Kirchnerismo has now tried twice to put an end to Argentine prosecutor Alberto Nisman’s charge that Argentine president Cristina Fernández de Kirchner, her foreign minister Hector Timerman and two Kirchnerite heavies conspired with Iran to cover up the AMIA Jewish community center bombing of July 18, 1994, which killed 85 people. After Nisman was found dead of a gunshot wound in his apartment, and after the prosecutor who was to have taken over following Nisman’s murder removed himself from the AMIA case, Nisman’s colleague Germán Moldes publicly committed himself to pressing ahead with Nisman’s charges.

On April 9 Timerman tried – and failed – to get a three-judge appellate panel to remove Moldes from the case. That day, Moldes told Radio Mitre that the government’s maneuvers “form part of a whole rosary of impediments and obstacles” but that “the case is still alive. They will say to me later that it’s on an official respirator or in intensive care, but it’s alive.”

It’s not known whether any of the non-Peronist presidential candidates will, if elected in October, pursue Nisman’s case against Kirchner, Timerman, et al. According to the Miami Herald, non-Peronist presidential candidate and Buenos Aires Mayor Mauricio Macri has led in several recent polls. Macri has said he would pursue “corruption charges” against Kirchner, but those charges are already many and various and should Macri win, he needn’t go as far as the AMIA case to be seen as keeping his word.

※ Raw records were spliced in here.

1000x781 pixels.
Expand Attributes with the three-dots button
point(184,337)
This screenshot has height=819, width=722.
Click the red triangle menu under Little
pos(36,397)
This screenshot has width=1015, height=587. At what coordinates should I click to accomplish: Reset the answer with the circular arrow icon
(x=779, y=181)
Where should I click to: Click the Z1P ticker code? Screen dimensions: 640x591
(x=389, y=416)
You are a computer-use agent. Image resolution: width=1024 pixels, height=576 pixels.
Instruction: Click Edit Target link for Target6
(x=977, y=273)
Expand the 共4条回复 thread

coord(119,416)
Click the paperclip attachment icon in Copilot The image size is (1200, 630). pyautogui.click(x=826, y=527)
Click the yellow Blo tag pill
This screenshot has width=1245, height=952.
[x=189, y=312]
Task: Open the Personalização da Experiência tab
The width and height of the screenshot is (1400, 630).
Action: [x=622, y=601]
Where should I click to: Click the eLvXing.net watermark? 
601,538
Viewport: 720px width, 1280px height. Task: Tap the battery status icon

In the matter of Nisman’s death, Nisman’s former wife, Judge Sandra Arroyo Salgado (she has intervener status in the investigation into his death) lost her bid to remove the prosecutor, Vivian Fein, from the case.

Fein is arranging another “visual inspection” of Nisman’s apartment and has set up a “joint medical panel” to reconcile the conflicting forensic information, as if the facts could be determined by consensus. To re-cap, the official investigators found no physical evidence to speak of: no powder burns, no DNA on the clothing that was tested, no fingerprints, no bloodstains. An amazingly pristine crime scene after between 30 and 40 people are known to have traipsed through it. Among other things, Arroyo Salgado’s experts found bloodstain traces and determined that Nisman was shot execution-style while kneeling.

My bet is that more evidence is going to come out about the AMIA case, albeit slowly, but that no one will be brought to book for Nisman’s death.

It’s unlikely that Nisman included all his evidence in the document he was to present to the Argentine Congress. The case was not yet in court. Opposition congresswoman Patricia Bullrich has several times stated that Nisman had said there was more evidence. If Nisman entrusted additional evidence to others, it may be that the release of that evidence will depend on what happens with Moldes’s efforts to get the case to court.

The pressure on Moldes and others who seek to pursue investigations of the AMIA bombing and Nisman’s murder shows no signs of abating. On Easter Sunday, Ricardo Sáenz, one of Nisman’s colleagues – and one of the organizers of the February 18 Silent March in his honor – received a death threat via Twitter. The tweet, featuring one of the photos of Nisman’s corpse leaked on social media in March, said, “Tenés que terminar como este mamarracho” (“You’re going to end up like this idiot”). According to early reports, the authorities have shown little interest in investigating the threat.

For updates in Spanish on the AMIA case and on the investigation, such as it is, into Nisman’s murder, see the opposition newspapers clarin.com, lanacion.com.ar, and Infobae.com.

For frequent summaries on both matters in English and Spanish, see AlbertoNisman.org, Within a day or so of its appearance online, the Buenos Aires Herald roundly denounced the website because it is sponsored by the Foundation for Defense of Democracies. The Buenos Aires Herald’s complaint is that a major funder of the FDD runs a hedge fund that is battling to get Argentina to pay its defaulted debt. The newspaper, an English-language daily, is particularly irked that “several well-known conservatives” contribute to the FDD website.